I have some books that are what i consider "good" and i keep them up high and he gets them only when i read them to him, the other books he is free to look at and read etc byhimslf, he still has to be respectful of them of course but kids are kids and turn pages roughtly so i suggest you maybe put your good books up high
Reading through some of your other posts, I think you do need to get some sort of proffessional help as she seems to have a lot of issues. Not being toilet trained, deliberate destruction of books etc is not age appropriate behaviour for a four year old. I have a 3 year old and he would not dare tear books up or destroy things just because he feels like it and he's not perfect by any means! I believe it is important to teach children respect for their 's and other peoples belongings from a young age and a four year old should know better!
So maybe she has some behavioral problems, not necessarily your fault but some issues none the less. Maybe anger issues as suggested by the previous poster ? I'm not suggesting your child is crazy, but I do think she needs to be assessed and get on top of any problems that she may have now. It's better now then later, I think.
Best of luck!
Last edited by sharkgirl30; 01-27-2007 at 12:41 AM.
Reason: spelling errors
i hope this doesnt sound really rude but i think it may not be the child that needs the professional help..qulanqt, reading some of your posts its sounds as though you give into her alot and let her get her way, this isnt her problem but you and your husbands.. children need consistancy so they know what is expected of them.. there is no point in getting professioal help for the child if you dont change some of the things you are doing.. I know in your other other thread you said you are doing a parenting class of some sort but were talking about other things, could u maybe talk to the person leading the class, afterwards about it? he/she might be able to help you, i hope you didnt find that offenisve, i really am not trying to be rude
Last edited by nikki2006; 01-27-2007 at 10:02 AM.
Reason: forgot to add something :)
I have known Galinaqt on these boards for quite some time.
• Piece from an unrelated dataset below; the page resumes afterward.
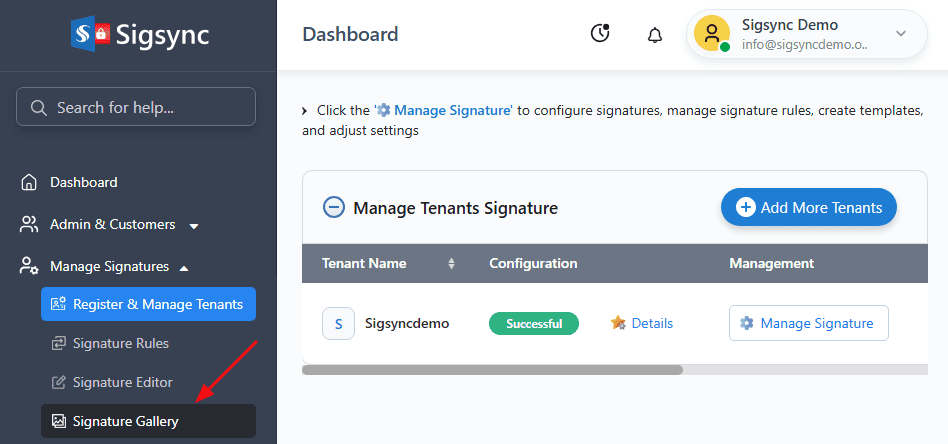Viewport: 948px width, 444px height.
Task: Open Signature Rules in the sidebar
Action: click(120, 344)
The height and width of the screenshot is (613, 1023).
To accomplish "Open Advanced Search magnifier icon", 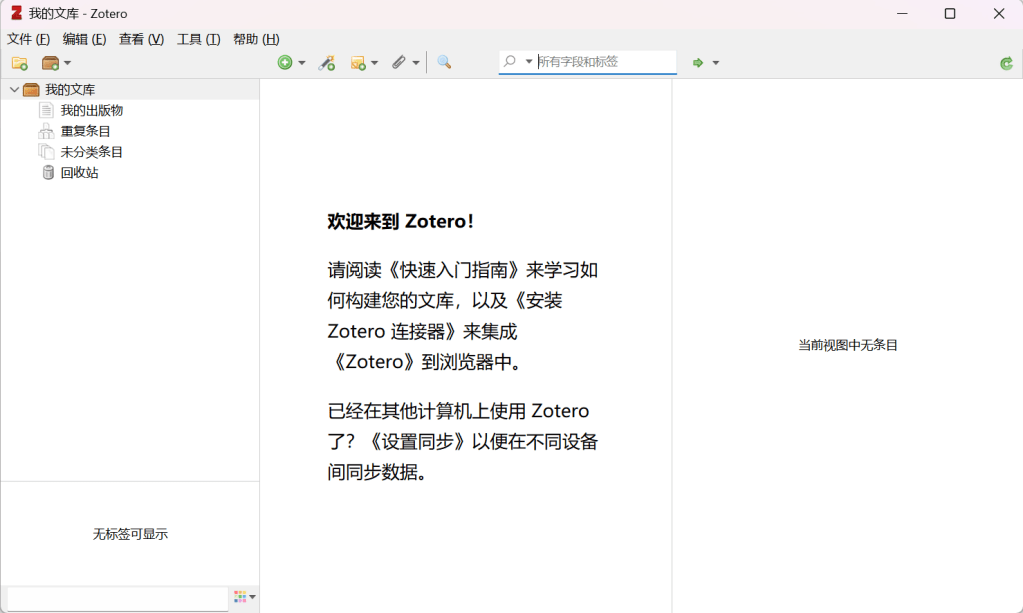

Galinaqt has been wrestling with some heavy issues her whole life. I can see no other outcome except that your child will be affected by your unresolved issues. Counseling would be very good for your child I think (and of course I have been suggesting counseling for you for months!) I know that you are not ready for counseling from reading your posts but maybe you can stick your foot in the door by taking your child. Remember, she only has one childhood and it is ticking away while we speak.
My husband wants to start going to child psychologist himself, while I will go to this parenting classes and read a book "Children the challenge", which we suppose to read.
I am explaining her that what she is doing is unappropriate and I will try to spend more time to have fun together and work on the issues as hard as it is.